Overall, Command and Conquer 3 is as good as it gets for strategy fans on the Xbox 360. Featuring prominently a robust and addictive multiplayer component, and a solid singleplayer campaign, this is a game that simply can't be missed. With solid controls, great graphics, and Hollywood production values, Command and Conquer 3 not only shows other developers that strategy games can be done on a console, it shows them they can be done well. Hopefully with enough success, Command and Conquer 3 can be a catalyst to influence more developers to release strategy games for consoles as well as the PC. Whether you're a longtime fan of the series, or you've never played it at all, Command and Conquer 3 is an excellent addition to any gamer's library, and you're doing yourself a disservice if you pass it up.
Excellent throughout. From the top notch voice acting to the spectacular battle effects, everything here is quality. Each faction has its own unique and distinctive sound, and it's all quality.
While the graphics are outstanding for the genre, they're a bit poor compared to what your average 360 gamer is used to. But if you've played a strategy game before, you can tell that these graphics are amazingly detailed. The explosions and gunfire are done particularly well, and the units have a great deal of detail. Unfortunately, it's hard to enjoy them without an HDTV, as much of the detail is lost on a standard definition set.
Compared to the PC version, the controls are somewhat sluggish and unrefined. But they're more than passable, and praise has to be given to EA for finally breaking down the one barrier that's prevented strategy games from being successfully pulled off for years. The bugs are also minimal, and while there's a touch of choppiness in the framerate in large fights, it's certainly bearable and a huge improvement over last year's Battle for Middle-Earth 2.
Everything about Command and Conquer 3's delivery is top notch. From the artfully done menu and loading screens, to the quality live action cutscenes, this game has outstanding production values. It's also great to see that EA listened to the fans and returned the Command and Conquer franchise to its roots, and they did so in a commendable fashion.
The one area where Command and Conquer 3 is lacking is in the achievements department. It's obvious not much thought went into them, and some are just unneccesarily insulting to the people whom took the time to unlock them. The singleplayer achievements are uninspired, and the lack of any real multiplayer achievements is disappointing. It's clear the achievements were just an afterthought, though that doesn't detract much from an otherwise brilliant game.

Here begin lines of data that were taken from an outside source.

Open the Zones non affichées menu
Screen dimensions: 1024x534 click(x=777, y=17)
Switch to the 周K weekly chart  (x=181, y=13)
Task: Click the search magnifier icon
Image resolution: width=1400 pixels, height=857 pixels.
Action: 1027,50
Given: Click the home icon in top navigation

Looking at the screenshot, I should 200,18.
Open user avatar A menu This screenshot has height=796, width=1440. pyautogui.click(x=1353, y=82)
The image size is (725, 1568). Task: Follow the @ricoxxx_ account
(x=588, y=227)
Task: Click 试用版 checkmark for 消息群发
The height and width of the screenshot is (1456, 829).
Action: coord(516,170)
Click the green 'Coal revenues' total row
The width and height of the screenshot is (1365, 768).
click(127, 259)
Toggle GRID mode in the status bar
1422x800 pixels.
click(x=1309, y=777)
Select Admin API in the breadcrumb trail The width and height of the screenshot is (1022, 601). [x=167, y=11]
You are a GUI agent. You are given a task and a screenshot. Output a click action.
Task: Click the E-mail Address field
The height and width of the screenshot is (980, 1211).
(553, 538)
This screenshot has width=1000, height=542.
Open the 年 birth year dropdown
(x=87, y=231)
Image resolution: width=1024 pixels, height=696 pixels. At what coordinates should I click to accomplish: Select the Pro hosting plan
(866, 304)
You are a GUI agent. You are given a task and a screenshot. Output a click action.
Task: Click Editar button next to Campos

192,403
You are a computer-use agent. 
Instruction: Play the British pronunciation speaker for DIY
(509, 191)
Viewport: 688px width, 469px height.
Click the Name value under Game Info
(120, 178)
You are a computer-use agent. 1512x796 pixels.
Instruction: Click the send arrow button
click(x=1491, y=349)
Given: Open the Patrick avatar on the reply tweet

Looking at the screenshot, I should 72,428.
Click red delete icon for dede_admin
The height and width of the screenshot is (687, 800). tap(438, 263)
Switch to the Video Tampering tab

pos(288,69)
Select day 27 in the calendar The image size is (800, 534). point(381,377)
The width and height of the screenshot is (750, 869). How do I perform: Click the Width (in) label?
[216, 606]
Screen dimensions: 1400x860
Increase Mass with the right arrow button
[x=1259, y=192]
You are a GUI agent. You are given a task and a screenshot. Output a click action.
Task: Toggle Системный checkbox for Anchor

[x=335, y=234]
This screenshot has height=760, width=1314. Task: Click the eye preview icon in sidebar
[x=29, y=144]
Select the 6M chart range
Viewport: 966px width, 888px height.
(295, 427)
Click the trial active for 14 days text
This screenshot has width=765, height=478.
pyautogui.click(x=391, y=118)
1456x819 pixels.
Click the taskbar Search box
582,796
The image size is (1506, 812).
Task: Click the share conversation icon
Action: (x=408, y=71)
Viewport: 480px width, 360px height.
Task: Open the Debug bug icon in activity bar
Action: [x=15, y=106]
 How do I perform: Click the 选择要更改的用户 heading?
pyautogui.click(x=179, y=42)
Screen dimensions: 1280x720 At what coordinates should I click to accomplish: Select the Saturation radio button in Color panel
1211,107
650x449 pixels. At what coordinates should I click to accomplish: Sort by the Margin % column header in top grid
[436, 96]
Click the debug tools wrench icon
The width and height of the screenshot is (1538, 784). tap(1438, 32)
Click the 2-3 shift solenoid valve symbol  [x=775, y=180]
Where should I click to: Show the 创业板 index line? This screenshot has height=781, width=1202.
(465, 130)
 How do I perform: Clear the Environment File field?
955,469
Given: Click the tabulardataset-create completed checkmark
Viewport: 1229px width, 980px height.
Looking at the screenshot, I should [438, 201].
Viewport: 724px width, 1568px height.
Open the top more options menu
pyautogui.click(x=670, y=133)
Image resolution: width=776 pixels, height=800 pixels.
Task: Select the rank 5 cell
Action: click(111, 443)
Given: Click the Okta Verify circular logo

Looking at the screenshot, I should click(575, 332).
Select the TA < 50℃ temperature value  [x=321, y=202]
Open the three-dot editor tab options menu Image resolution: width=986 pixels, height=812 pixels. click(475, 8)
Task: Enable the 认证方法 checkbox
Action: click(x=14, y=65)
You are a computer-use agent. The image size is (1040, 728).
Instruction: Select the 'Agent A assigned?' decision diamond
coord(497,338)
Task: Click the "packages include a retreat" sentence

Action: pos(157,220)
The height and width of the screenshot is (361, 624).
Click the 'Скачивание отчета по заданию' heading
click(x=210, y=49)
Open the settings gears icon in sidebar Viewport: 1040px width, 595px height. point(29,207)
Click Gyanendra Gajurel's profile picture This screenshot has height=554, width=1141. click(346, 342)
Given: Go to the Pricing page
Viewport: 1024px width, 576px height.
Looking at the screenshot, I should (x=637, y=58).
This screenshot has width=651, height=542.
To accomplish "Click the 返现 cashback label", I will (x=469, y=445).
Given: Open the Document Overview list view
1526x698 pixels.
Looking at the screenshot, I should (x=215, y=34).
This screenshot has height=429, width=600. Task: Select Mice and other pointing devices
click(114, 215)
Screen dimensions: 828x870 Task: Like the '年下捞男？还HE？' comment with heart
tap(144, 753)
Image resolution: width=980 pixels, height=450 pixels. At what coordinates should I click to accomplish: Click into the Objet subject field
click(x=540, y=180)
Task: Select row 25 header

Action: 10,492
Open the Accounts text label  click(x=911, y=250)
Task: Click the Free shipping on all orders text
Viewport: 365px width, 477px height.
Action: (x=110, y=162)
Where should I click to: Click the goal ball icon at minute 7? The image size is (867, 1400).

Command and Conquer 3 is a strategy masterpiece, and an excellent continuation of the series. Whether you've played the previous games before or not, the story is enthralling, and the live action cutscenes are unique and perfectly executed. If you're a fan of the Real Time Strategy genre, you owe it to yourself to pick this game up sooner than later. With an incredibly indepth multiplayer offering and a lengthy and deep singleplayer campaign, Command and Conquer 3 will keep you playing for months. The controls are amazingly fluid and easy to learn, and you'll be playing like a pro within the first half hour of picking up the controller. Easily one of the best Xbox 360 titles to date, and arguably one of the greatest strategy games of all time.